Monday 4 January 2010

Gotta move on

Have really got the urge to be on the move. To travel from place to place with no strings, no commitments, no people asking me to do stuff, no-one expecting anything of me. I suit the on-the-move life-style. To be in one place - you may as well stick a gravestone in the ground and bury me.

I become bored, unsociable and feel like a piece of elastic being stretched and stretched. I get to the point where familiarity breeds contempt and I gotta get out of this place.
I guess it comes from being one of Abraham's children.

The urge to travel is in Abraham’s genes. According to Genesis 11, his father, Terah, uprooted the family from the southern Mesopotamian town of Ur and headed north to Haran. He intended to lead the family all the way to Canaan, but when he died in Haran a portion of the family settled there.
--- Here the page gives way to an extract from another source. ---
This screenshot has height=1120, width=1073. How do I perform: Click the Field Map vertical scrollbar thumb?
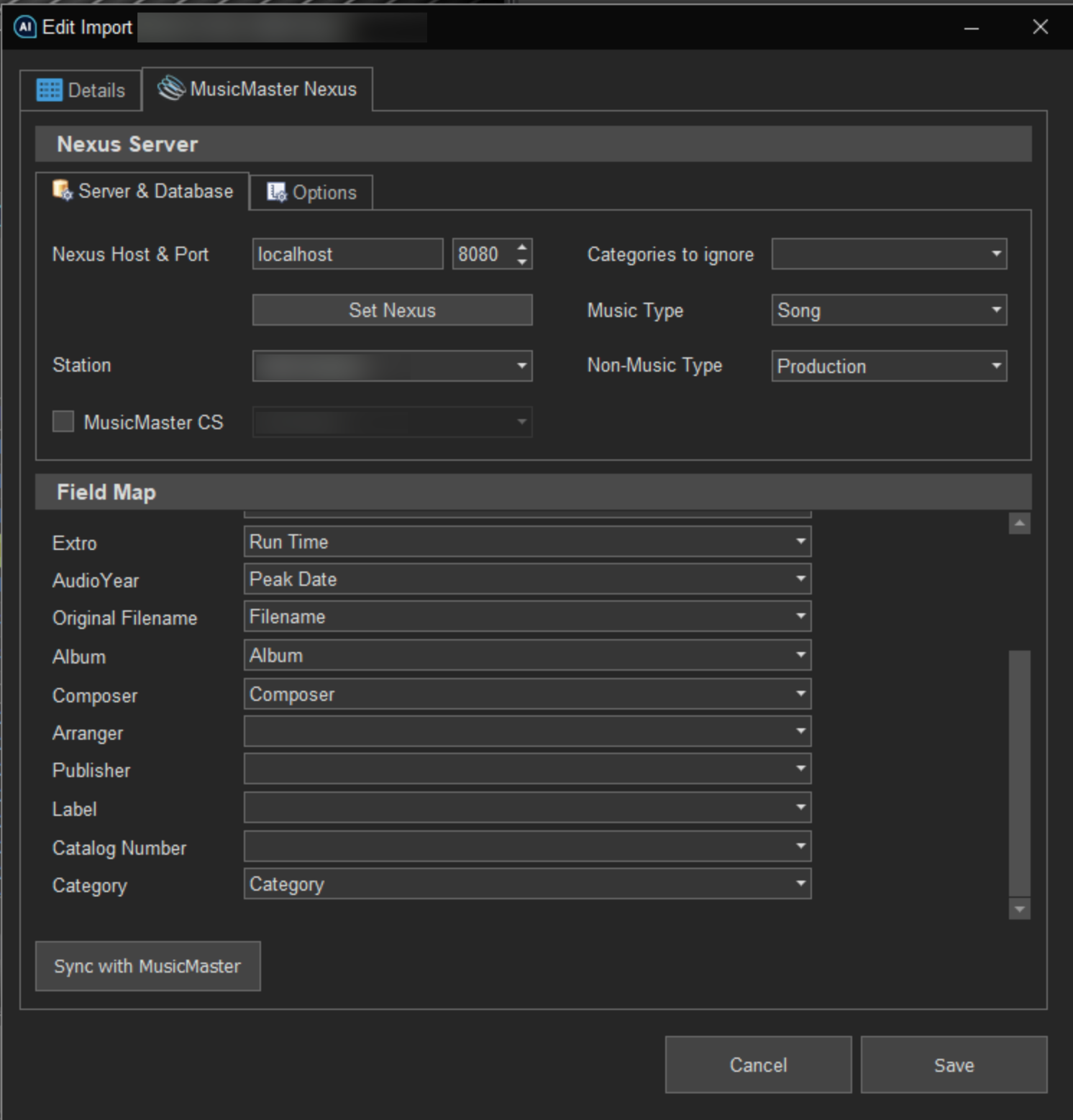click(x=1019, y=773)
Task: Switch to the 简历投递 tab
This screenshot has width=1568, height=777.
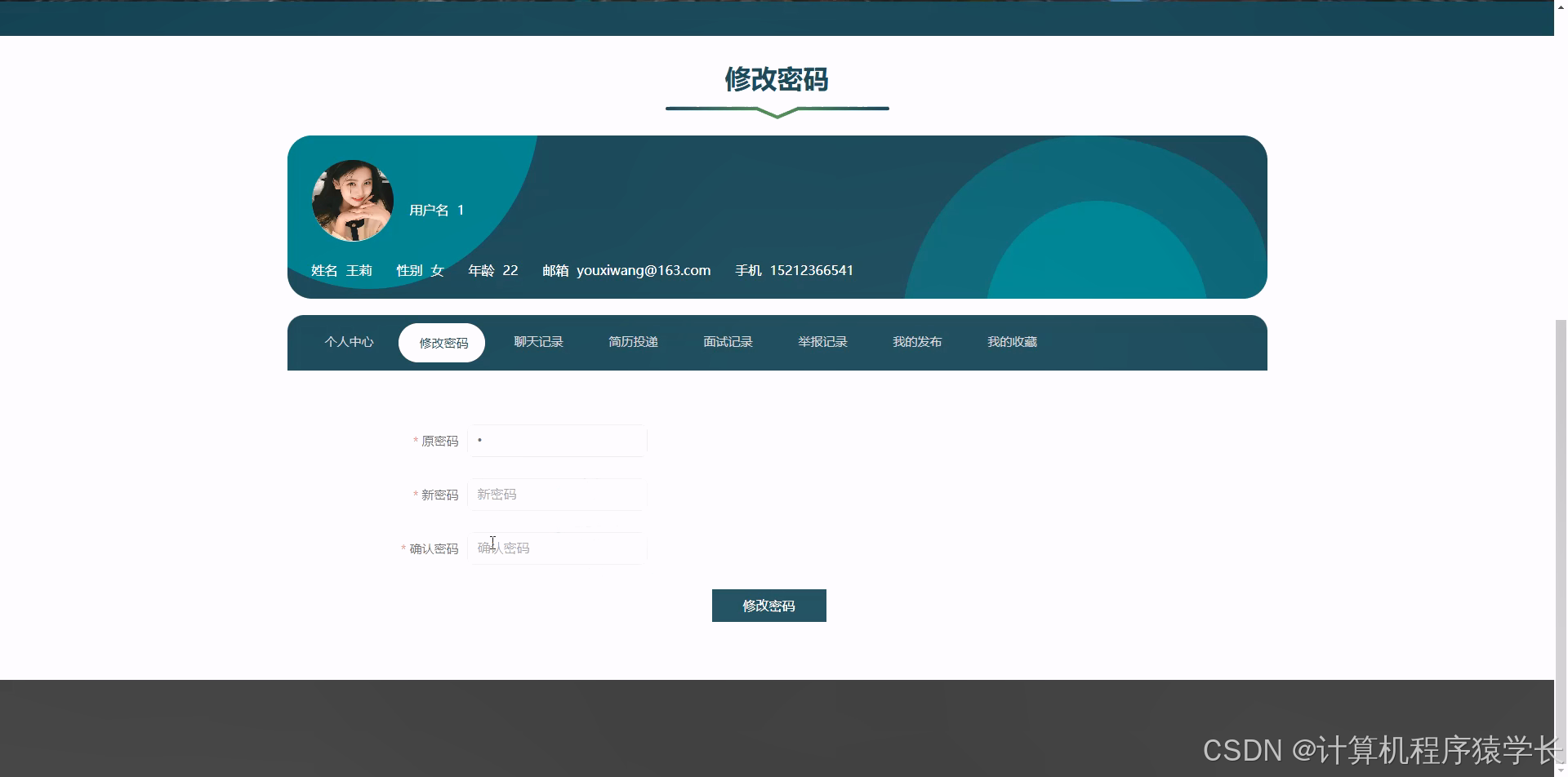Action: point(633,342)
Abram hears the voice of YHWH speaking to him, telling him that for his own sake he must leave three things: his land, his birthplace and the house of his father.

Interestingly enough, I am not urged to move because I think life will be better - I am not running away from things. It's the challenge of communication, reputation, network, knowledge of a place and how to survive in it--life could be be worse not better. But what a challenge.

I am not a person who says 'but this is the way we have always done it." Perhaps a new perspective will emerge only when I am exposed to a new environment in which old patterns no longer work.

It's easy to criticise the unwillingness of people to change. This is at least partially because people have spent their whole lives learning about how the society in which they live functions--and how to find a place for themselves in it. For them that is security, for me it is stagnation.

My ideal and idle life would be to be on a constant cruise, broken only by train travel and if I liked the look of somewhere to stay until it became too suffocating then I would do that. So if anyone has a million pounds they could chuck my way I would be most grateful.